If Republicans propose to compete seriously in the 2008 election campaign, they had better recognize that they are no longer seen as the party of ideas.
Who says? Some liberal pundit? Some Democratic operative?
No, it's the man whom many Republicans would like to see join John McCain on the party's national ticket this fall.
Minnesota Governor Tim Pawlenty, the reasonably young, reasonably good-looking hot prospect on the GOP's "long short-list" of potential vice presidential nominees, received a warm reception from the crowd that gathered in Stevens Point for this weekend's Republican Party of Wisconsin convention.
But Pawlenty did not candy-coat his message.
Against the backdrop of Republicans losing a series of special elections for U.S. House seats that had historically been safely in the party's hands, and with the GOP struggling with low national approval ratings heading into the homestretch of the 2008 presidential race, Pawlenty said bluntly that the Grand Old Party had better start to market itself a whole lot better.
"If we're the marketplace party," the Minnesota governor told the crowd, "we've got to look each other in the eyeballs and see the warning lights are flashing on the dashboard."
Pawlenty explained that, "More people than we would like are choosing the products and services of our competitors."
The problem, he argued, is not Republican ideas. He says the GOP is still right about taxes and other issues.
Rather, Pawlenty suggests, Republicans are not presenting those ideas in a fresh and appealing way.
Instead of griping all the time about what the Democrats are doing, he said, Republicans should be proposing and advancing sound alternatives.
"I think we have to be more than just the accountants for the Democrats," the governor told reporters. "We just can't be the ones to say things are on the wrong track. We have to offer solutions."
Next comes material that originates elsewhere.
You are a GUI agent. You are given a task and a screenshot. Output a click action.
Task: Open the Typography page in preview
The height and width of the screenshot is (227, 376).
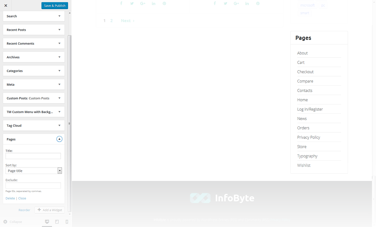click(307, 156)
Unmentioned by Pawlenty -- but certainly suggested by his presence and the tenor of his speech -- was the suggestion that a party that wants to revitalize its image might require something more than a sometimes grumpy 71-year-old senior senator to do the job.
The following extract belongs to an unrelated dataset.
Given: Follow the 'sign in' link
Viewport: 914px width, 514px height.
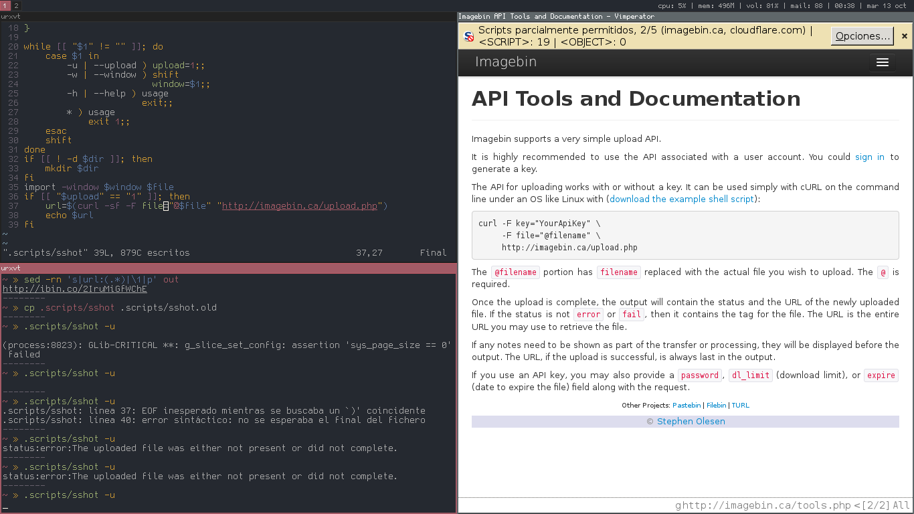Looking at the screenshot, I should (870, 157).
Something more? Like, say, a fresh face from the Midwest as its candidate for vice president?
In addition to Pawlenty -- who claimed Friday that he has no aspirations of joining the ticket -- another vice presidential prospect, Wisconsin Congressman Paul Ryan, will address today's convention session. Ryan has been boomed by fiscal conservatives in Congress as the right running mate for McCain. Pennsylvania Republican Phil English, who serves with the Wisconsin congressman on the Ways and Means Committee, says, "Paul is Catholic, from the Rust Belt, and has the economic credentials Sen. McCain needs."
Despite Ryan's homestate advantage, delegates greeted Pawlenty warmly -- except when he rooted for the Vikings -- and said, as did Dave Anderson from western Wisconsin's Trempeleau County, "he's got to be on the short list" of McCain running-mate prospects.
For what it's worth -- if the party is really looking for a fresh face -- to run with the leathery McCain, Ryan is 38. Pawlenty is 47.